Which lines hold the word "computer"? Copy each of them from the material.
----------------------------------------
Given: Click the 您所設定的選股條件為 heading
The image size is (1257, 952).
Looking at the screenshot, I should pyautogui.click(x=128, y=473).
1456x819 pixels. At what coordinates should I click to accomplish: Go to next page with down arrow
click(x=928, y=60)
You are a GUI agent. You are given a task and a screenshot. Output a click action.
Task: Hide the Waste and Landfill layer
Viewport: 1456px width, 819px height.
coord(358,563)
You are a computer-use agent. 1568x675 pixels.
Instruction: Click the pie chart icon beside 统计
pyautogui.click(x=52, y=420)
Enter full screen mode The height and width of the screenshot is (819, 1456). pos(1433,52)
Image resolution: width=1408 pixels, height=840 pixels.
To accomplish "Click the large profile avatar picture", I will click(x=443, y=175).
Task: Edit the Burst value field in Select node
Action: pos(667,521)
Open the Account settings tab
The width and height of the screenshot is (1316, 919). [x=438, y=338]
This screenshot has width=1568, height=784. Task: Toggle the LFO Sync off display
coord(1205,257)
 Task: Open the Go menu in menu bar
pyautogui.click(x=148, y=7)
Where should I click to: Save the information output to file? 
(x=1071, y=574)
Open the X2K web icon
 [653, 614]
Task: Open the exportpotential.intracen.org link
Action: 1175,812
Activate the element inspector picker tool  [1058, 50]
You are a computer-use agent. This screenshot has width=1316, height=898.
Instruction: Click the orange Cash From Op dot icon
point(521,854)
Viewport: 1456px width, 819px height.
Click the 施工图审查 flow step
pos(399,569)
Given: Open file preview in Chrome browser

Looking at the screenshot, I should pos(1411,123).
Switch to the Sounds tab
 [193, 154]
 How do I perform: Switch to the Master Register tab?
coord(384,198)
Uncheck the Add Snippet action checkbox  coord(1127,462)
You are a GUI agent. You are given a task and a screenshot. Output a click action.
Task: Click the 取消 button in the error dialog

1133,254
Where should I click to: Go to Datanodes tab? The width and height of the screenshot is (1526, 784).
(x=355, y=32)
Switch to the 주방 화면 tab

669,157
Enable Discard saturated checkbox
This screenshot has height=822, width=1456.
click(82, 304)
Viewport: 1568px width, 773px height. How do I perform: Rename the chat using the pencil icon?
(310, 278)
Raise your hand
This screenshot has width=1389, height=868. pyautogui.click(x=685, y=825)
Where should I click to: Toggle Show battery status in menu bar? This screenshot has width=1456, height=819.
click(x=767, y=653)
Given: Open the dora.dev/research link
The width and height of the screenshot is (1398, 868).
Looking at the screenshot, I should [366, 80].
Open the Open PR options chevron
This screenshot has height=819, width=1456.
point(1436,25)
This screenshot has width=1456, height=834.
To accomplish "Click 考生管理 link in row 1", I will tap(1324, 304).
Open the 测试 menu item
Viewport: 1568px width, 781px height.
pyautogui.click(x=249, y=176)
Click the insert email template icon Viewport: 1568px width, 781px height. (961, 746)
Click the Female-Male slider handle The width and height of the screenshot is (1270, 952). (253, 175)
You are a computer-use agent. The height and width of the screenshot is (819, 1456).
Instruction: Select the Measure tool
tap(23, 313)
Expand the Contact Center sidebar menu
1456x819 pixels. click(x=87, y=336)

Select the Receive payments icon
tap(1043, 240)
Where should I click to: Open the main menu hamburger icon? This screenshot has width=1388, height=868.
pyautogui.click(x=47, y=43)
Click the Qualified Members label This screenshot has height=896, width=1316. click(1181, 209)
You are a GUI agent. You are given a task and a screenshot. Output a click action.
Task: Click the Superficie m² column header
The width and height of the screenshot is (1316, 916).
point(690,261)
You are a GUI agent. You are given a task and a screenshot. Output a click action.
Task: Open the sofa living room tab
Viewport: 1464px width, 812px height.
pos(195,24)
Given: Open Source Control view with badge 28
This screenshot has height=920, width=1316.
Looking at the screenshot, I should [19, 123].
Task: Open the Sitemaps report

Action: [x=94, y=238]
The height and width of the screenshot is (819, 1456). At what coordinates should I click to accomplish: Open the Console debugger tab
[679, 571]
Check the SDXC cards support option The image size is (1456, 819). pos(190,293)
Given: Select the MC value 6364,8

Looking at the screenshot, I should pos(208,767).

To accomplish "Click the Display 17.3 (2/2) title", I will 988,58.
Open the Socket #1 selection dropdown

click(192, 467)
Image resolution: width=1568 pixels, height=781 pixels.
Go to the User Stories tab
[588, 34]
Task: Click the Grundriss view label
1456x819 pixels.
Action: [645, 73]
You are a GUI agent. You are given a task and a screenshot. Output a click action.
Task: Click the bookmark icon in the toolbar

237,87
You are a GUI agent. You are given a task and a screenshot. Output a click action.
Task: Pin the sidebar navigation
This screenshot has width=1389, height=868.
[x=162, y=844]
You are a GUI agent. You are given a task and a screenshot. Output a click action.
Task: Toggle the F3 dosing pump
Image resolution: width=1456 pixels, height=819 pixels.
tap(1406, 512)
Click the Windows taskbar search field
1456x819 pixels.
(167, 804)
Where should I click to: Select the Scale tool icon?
----------------------------------------
**Answer to this exercise**
You are a computer-use agent. 1568x675 pixels.
You are a computer-use agent. This screenshot has width=1316, height=898.
You are a computer-use agent. The height and width of the screenshot is (819, 1456).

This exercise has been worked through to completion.